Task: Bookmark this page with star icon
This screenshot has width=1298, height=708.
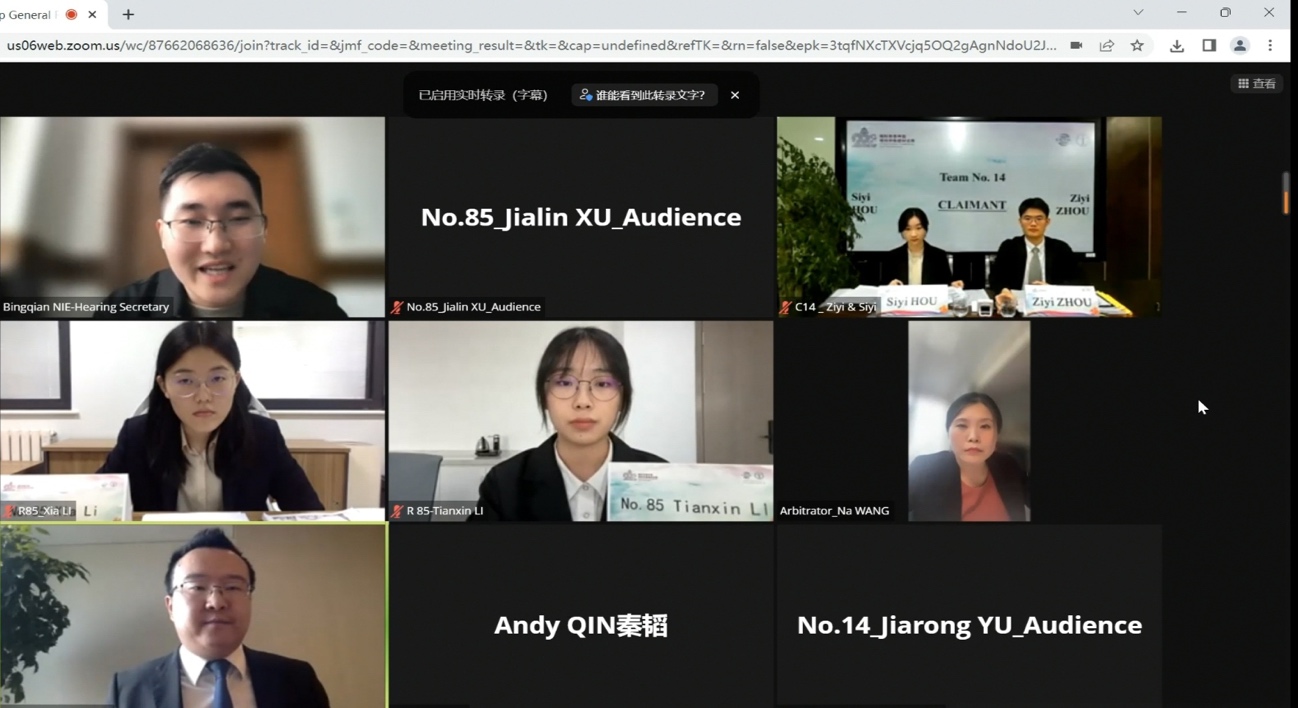Action: (x=1137, y=46)
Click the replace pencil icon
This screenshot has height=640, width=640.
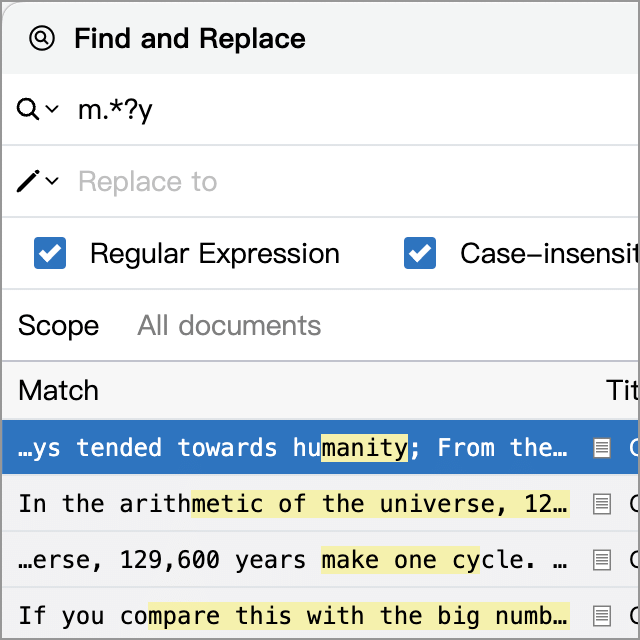(28, 181)
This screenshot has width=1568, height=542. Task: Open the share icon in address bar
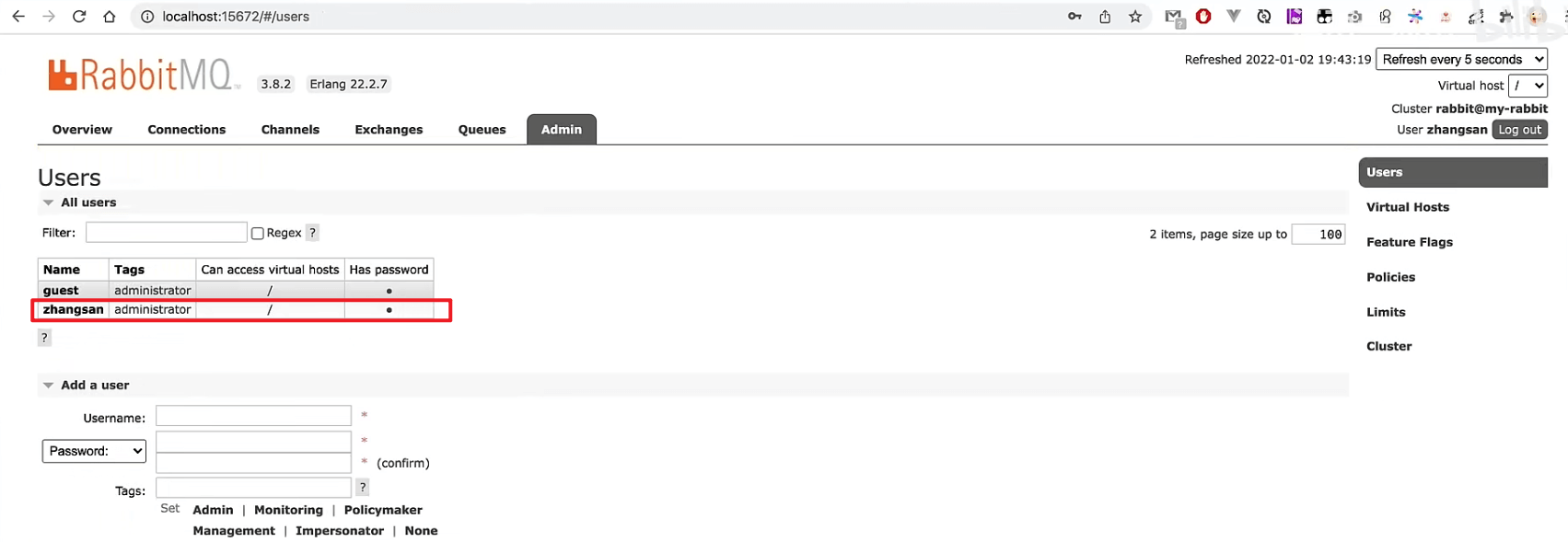click(x=1105, y=17)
☆ ☆ ☆ ☆ ☆ ☆ ☆
= About this task =
Leave the pictures out and write out every entry exactly as given.

= Answer section =
Task: Bookmark this page with star icon
This screenshot has width=1298, height=708.
Action: (x=1137, y=46)
Click the replace pencil icon
This screenshot has height=640, width=640.
(28, 181)
This screenshot has width=1568, height=542. Task: Open the share icon in address bar
click(x=1105, y=17)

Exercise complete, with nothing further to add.